## CONSTANT TIME SORTING ON A PROCESSOR ARRAY WITH A RECONFIGURABLE BUS SYSTEM

Biing-Feng WANG, Gen-Huey CHEN and Ferng-Ching LIN

Department of Computer Science and Information Engineering, National Taiwan University, Taipei, Taiwan, People's Republic of China

Communicated by S.G. Akl Received 20 September 1989 Revised 21 December 1989

Keywords: Sorting, parallel algorithms, reconfigurable buses

## 1. Introduction

Sorting is undoubtedly one of the most fundamental problems in computer science. Many sequential sorting algorithms are available in the literatures [6] and it is well known that this problem requires  $\Omega(n \log n)$  time in the worst case. To speed-up sorting, many parallel algorithms have been proposed on various parallel machines [2]. Constant time sorting can be achieved on an extremely powerful machine model, CRCW PRAM (concurrent-read concurrent-write parallel random access machine), in which simultaneous access (read or write) to the same memory location is allowed and the write conflict resolution process is to store the sum of all numbers that are written to the same memory location [3]. Although powerful, this machine is too idealistic to be implemented with the current hardware technology. On the other hand, networks of processors such as linear array, perfect shuffle, mesh, tree, and cube seem to be more feasible. However, the sorting times of these networks are bounded below by their diameters, which is by no means a constant.

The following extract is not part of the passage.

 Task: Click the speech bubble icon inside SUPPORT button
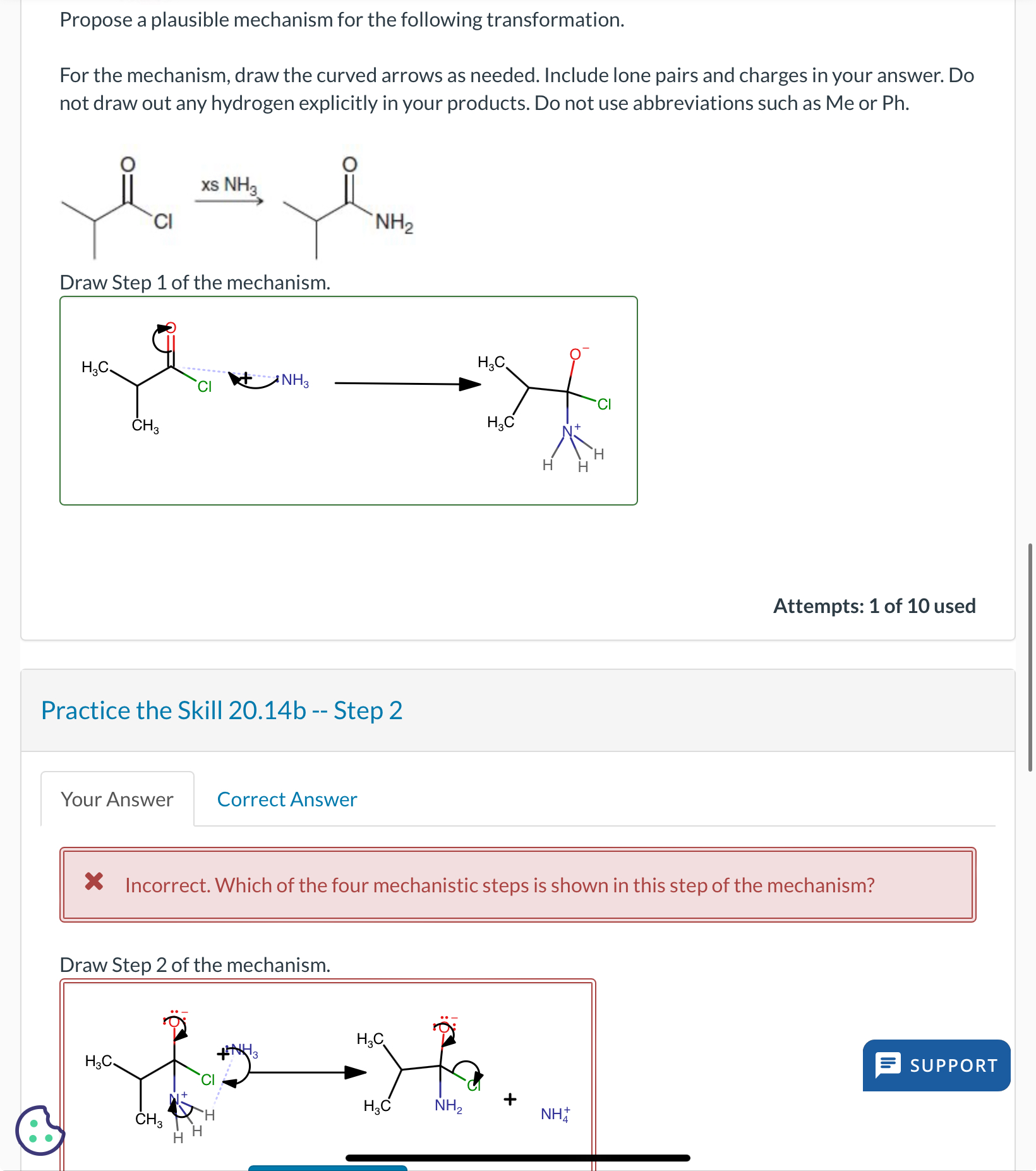[x=888, y=1065]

Recently, many processor arrays have been supplemented with buses to decrease their diameters in order to enhance the system performance [1,4,8,15,20]. Buses can give processor arrays greater communication capabilities. They allow broadcasting and long-distance communication to

be completed in constant time. A bus system whose configuration can be dynamically changed is called a *reconfigurable bus system*. Many reconfigurable bus systems such as bus automaton, reconfigurable mesh, and polymorphic-torus network have appeared in the literature [7,10,16,22].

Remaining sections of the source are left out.